MATERIAL PROVIDED below:

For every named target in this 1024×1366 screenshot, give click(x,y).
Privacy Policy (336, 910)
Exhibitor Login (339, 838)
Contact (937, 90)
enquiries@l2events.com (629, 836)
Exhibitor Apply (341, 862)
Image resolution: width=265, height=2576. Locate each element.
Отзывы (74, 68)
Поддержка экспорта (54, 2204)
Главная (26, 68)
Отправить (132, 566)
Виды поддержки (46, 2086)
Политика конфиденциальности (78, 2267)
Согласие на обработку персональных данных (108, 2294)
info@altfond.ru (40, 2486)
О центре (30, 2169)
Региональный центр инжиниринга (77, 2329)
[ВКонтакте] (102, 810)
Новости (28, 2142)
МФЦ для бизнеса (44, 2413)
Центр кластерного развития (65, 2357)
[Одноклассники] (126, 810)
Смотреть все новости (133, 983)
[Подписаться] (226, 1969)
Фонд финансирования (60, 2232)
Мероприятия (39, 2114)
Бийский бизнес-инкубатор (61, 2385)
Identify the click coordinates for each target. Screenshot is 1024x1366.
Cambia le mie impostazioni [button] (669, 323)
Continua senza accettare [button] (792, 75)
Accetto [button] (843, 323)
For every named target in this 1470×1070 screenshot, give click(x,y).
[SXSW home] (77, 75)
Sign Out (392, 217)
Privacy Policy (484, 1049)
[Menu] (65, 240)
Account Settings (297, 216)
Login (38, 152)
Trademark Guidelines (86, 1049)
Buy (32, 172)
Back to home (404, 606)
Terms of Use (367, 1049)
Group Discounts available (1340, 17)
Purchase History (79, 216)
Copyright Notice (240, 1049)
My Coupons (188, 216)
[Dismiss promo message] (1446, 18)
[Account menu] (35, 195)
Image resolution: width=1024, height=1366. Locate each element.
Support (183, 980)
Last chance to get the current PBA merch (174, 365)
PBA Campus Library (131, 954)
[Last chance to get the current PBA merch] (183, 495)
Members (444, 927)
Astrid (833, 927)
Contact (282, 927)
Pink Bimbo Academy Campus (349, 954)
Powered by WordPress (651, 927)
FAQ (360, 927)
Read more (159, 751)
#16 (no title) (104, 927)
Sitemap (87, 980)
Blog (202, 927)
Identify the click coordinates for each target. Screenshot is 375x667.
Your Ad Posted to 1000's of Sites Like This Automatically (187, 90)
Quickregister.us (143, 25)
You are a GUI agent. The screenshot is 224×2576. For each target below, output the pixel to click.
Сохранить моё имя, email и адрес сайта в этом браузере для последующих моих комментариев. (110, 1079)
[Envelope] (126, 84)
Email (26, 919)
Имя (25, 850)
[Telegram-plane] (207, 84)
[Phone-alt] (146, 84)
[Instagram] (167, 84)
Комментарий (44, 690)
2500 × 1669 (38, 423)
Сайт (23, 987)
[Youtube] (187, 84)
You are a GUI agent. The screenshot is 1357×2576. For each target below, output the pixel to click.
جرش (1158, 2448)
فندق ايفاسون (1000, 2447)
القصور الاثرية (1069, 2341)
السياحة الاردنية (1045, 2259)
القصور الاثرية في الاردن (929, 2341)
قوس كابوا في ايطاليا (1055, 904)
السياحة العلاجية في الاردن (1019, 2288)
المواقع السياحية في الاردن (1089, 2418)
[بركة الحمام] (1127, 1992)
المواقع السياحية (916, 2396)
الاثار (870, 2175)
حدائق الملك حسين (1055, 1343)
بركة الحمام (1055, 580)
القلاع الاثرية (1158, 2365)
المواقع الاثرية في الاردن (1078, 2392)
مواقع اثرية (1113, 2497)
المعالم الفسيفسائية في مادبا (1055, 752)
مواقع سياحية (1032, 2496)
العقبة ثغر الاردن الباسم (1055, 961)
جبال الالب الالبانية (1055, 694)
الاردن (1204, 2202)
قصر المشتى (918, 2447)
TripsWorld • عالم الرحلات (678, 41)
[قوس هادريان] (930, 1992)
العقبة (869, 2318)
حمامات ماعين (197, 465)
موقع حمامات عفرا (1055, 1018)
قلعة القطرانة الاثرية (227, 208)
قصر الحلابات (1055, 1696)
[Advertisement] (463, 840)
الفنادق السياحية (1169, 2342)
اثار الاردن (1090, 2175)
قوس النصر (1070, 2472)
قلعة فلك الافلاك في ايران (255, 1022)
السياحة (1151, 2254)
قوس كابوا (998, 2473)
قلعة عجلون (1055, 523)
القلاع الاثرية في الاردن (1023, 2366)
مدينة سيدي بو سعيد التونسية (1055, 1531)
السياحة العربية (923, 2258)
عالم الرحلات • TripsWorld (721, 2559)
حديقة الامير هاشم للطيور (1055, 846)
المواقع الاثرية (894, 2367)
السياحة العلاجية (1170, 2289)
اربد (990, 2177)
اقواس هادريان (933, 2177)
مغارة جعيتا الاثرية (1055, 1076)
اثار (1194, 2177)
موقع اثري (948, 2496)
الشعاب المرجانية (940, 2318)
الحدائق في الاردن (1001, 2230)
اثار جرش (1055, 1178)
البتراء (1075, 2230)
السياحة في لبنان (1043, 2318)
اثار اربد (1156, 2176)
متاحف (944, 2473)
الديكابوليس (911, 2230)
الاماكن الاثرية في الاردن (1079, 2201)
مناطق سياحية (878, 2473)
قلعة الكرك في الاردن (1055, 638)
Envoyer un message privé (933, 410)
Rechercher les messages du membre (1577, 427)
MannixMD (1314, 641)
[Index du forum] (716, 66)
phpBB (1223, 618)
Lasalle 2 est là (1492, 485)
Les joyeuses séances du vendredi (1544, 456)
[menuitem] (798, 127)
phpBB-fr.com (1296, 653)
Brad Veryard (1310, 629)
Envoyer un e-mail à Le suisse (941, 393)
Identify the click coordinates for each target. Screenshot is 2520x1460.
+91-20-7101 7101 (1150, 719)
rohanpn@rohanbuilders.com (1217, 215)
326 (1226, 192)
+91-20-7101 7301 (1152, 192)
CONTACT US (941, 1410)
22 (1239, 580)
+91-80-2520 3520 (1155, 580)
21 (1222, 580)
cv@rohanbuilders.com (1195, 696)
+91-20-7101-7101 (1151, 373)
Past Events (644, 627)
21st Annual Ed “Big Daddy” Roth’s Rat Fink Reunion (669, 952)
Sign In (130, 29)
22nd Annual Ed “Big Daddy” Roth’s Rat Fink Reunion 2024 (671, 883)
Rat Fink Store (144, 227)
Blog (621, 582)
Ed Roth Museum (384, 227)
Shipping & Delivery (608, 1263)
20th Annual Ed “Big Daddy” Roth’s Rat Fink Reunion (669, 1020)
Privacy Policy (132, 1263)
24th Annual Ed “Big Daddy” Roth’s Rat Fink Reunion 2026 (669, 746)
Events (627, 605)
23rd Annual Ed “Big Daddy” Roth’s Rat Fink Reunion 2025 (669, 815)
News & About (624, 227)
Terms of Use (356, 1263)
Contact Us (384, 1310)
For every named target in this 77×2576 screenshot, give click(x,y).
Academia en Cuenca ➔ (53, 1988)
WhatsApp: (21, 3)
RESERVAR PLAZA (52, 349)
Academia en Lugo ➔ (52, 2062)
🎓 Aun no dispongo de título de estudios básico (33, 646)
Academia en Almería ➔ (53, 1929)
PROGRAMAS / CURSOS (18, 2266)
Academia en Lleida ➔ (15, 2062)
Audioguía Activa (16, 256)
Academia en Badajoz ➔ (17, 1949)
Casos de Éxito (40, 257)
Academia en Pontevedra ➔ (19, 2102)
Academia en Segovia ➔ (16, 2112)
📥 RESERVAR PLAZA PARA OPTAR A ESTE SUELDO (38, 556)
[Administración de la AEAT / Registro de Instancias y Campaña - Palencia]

End of MATERIAL PROVIDED.

All of the entries need to be given again, word for word.

→ ANSWER BELOW:
For every named target in this 1024×1366 screenshot, give click(x,y).
Privacy Policy (336, 910)
Exhibitor Login (339, 838)
Contact (937, 90)
enquiries@l2events.com (629, 836)
Exhibitor Apply (341, 862)
Image resolution: width=265, height=2576. Locate each element.
Отзывы (74, 68)
Поддержка экспорта (54, 2204)
Главная (26, 68)
Отправить (132, 566)
Виды поддержки (46, 2086)
Политика конфиденциальности (78, 2267)
Согласие на обработку персональных данных (108, 2294)
info@altfond.ru (40, 2486)
О центре (30, 2169)
Региональный центр инжиниринга (77, 2329)
[ВКонтакте] (102, 810)
Новости (28, 2142)
МФЦ для бизнеса (44, 2413)
Центр кластерного развития (65, 2357)
[Одноклассники] (126, 810)
Смотреть все новости (133, 983)
[Подписаться] (226, 1969)
Фонд финансирования (60, 2232)
Мероприятия (39, 2114)
Бийский бизнес-инкубатор (61, 2385)
Identify the click coordinates for each target. Screenshot is 1024x1366.
Cambia le mie impostazioni [button] (669, 323)
Continua senza accettare [button] (792, 75)
Accetto [button] (843, 323)
For every named target in this 1470×1070 screenshot, give click(x,y).
[SXSW home] (77, 75)
Sign Out (392, 217)
Privacy Policy (484, 1049)
[Menu] (65, 240)
Account Settings (297, 216)
Login (38, 152)
Trademark Guidelines (86, 1049)
Buy (32, 172)
Back to home (404, 606)
Terms of Use (367, 1049)
Group Discounts available (1340, 17)
Purchase History (79, 216)
Copyright Notice (240, 1049)
My Coupons (188, 216)
[Dismiss promo message] (1446, 18)
[Account menu] (35, 195)
Image resolution: width=1024, height=1366. Locate each element.
Support (183, 980)
Last chance to get the current PBA merch (174, 365)
PBA Campus Library (131, 954)
[Last chance to get the current PBA merch] (183, 495)
Members (444, 927)
Astrid (833, 927)
Contact (282, 927)
Pink Bimbo Academy Campus (349, 954)
Powered by WordPress (651, 927)
FAQ (360, 927)
Read more (159, 751)
#16 (no title) (104, 927)
Sitemap (87, 980)
Blog (202, 927)
Identify the click coordinates for each target. Screenshot is 375x667.
Your Ad Posted to 1000's of Sites Like This Automatically (187, 90)
Quickregister.us (143, 25)
You are a GUI agent. The screenshot is 224×2576. For each target below, output the pixel to click.
Сохранить моё имя, email и адрес сайта в этом браузере для последующих моих комментариев. (110, 1079)
[Envelope] (126, 84)
Email (26, 919)
Имя (25, 850)
[Telegram-plane] (207, 84)
[Phone-alt] (146, 84)
[Instagram] (167, 84)
Комментарий (44, 690)
2500 × 1669 (38, 423)
Сайт (23, 987)
[Youtube] (187, 84)
You are a GUI agent. The screenshot is 1357×2576. For each target below, output the pixel to click.
جرش (1158, 2448)
فندق ايفاسون (1000, 2447)
القصور الاثرية (1069, 2341)
السياحة الاردنية (1045, 2259)
القصور الاثرية في الاردن (929, 2341)
قوس كابوا في ايطاليا (1055, 904)
السياحة العلاجية في الاردن (1019, 2288)
المواقع السياحية في الاردن (1089, 2418)
[بركة الحمام] (1127, 1992)
المواقع السياحية (916, 2396)
الاثار (870, 2175)
حدائق الملك حسين (1055, 1343)
بركة الحمام (1055, 580)
القلاع الاثرية (1158, 2365)
المواقع الاثرية في الاردن (1078, 2392)
مواقع اثرية (1113, 2497)
المعالم الفسيفسائية في مادبا (1055, 752)
مواقع سياحية (1032, 2496)
العقبة ثغر الاردن الباسم (1055, 961)
جبال الالب الالبانية (1055, 694)
الاردن (1204, 2202)
قصر المشتى (918, 2447)
TripsWorld • عالم الرحلات (678, 41)
[قوس هادريان] (930, 1992)
العقبة (869, 2318)
حمامات ماعين (197, 465)
موقع حمامات عفرا (1055, 1018)
قلعة القطرانة الاثرية (227, 208)
قصر الحلابات (1055, 1696)
[Advertisement] (463, 840)
الفنادق السياحية (1169, 2342)
اثار الاردن (1090, 2175)
قوس النصر (1070, 2472)
قلعة فلك الافلاك في ايران (255, 1022)
السياحة (1151, 2254)
قوس كابوا (998, 2473)
قلعة عجلون (1055, 523)
القلاع الاثرية في الاردن (1023, 2366)
مدينة سيدي بو سعيد التونسية (1055, 1531)
السياحة العربية (923, 2258)
عالم الرحلات • TripsWorld (721, 2559)
حديقة الامير هاشم للطيور (1055, 846)
المواقع الاثرية (894, 2367)
السياحة العلاجية (1170, 2289)
اربد (990, 2177)
اقواس هادريان (933, 2177)
مغارة جعيتا الاثرية (1055, 1076)
اثار (1194, 2177)
موقع اثري (948, 2496)
الشعاب المرجانية (940, 2318)
الحدائق في الاردن (1001, 2230)
اثار جرش (1055, 1178)
البتراء (1075, 2230)
السياحة في لبنان (1043, 2318)
اثار اربد (1156, 2176)
متاحف (944, 2473)
الديكابوليس (911, 2230)
الاماكن الاثرية في الاردن (1079, 2201)
مناطق سياحية (878, 2473)
قلعة الكرك في الاردن (1055, 638)
Envoyer un message privé (933, 410)
Rechercher les messages du membre (1577, 427)
MannixMD (1314, 641)
[Index du forum] (716, 66)
phpBB (1223, 618)
Lasalle 2 est là (1492, 485)
Les joyeuses séances du vendredi (1544, 456)
[menuitem] (798, 127)
phpBB-fr.com (1296, 653)
Brad Veryard (1310, 629)
Envoyer un e-mail à Le suisse (941, 393)
Identify the click coordinates for each target. Screenshot is 2520x1460.
+91-20-7101 7101 (1150, 719)
rohanpn@rohanbuilders.com (1217, 215)
326 (1226, 192)
+91-20-7101 7301 (1152, 192)
CONTACT US (941, 1410)
22 (1239, 580)
+91-80-2520 3520 (1155, 580)
21 (1222, 580)
cv@rohanbuilders.com (1195, 696)
+91-20-7101-7101 (1151, 373)
Past Events (644, 627)
21st Annual Ed “Big Daddy” Roth’s Rat Fink Reunion (669, 952)
Sign In (130, 29)
22nd Annual Ed “Big Daddy” Roth’s Rat Fink Reunion 2024 (671, 883)
Rat Fink Store (144, 227)
Blog (621, 582)
Ed Roth Museum (384, 227)
Shipping & Delivery (608, 1263)
20th Annual Ed “Big Daddy” Roth’s Rat Fink Reunion (669, 1020)
Privacy Policy (132, 1263)
24th Annual Ed “Big Daddy” Roth’s Rat Fink Reunion 2026 (669, 746)
Events (627, 605)
23rd Annual Ed “Big Daddy” Roth’s Rat Fink Reunion 2025 (669, 815)
News & About (624, 227)
Terms of Use (356, 1263)
Contact Us (384, 1310)
For every named target in this 77×2576 screenshot, give click(x,y).
Academia en Cuenca ➔ (53, 1988)
WhatsApp: (21, 3)
RESERVAR PLAZA (52, 349)
Academia en Lugo ➔ (52, 2062)
🎓 Aun no dispongo de título de estudios básico (33, 646)
Academia en Almería ➔ (53, 1929)
PROGRAMAS / CURSOS (18, 2266)
Academia en Lleida ➔ (15, 2062)
Audioguía Activa (16, 256)
Academia en Badajoz ➔ (17, 1949)
Casos de Éxito (40, 257)
Academia en Pontevedra ➔ (19, 2102)
Academia en Segovia ➔ (16, 2112)
📥 RESERVAR PLAZA PARA OPTAR A ESTE SUELDO (38, 556)
[Administración de la AEAT / Registro de Instancias y Campaña - Palencia]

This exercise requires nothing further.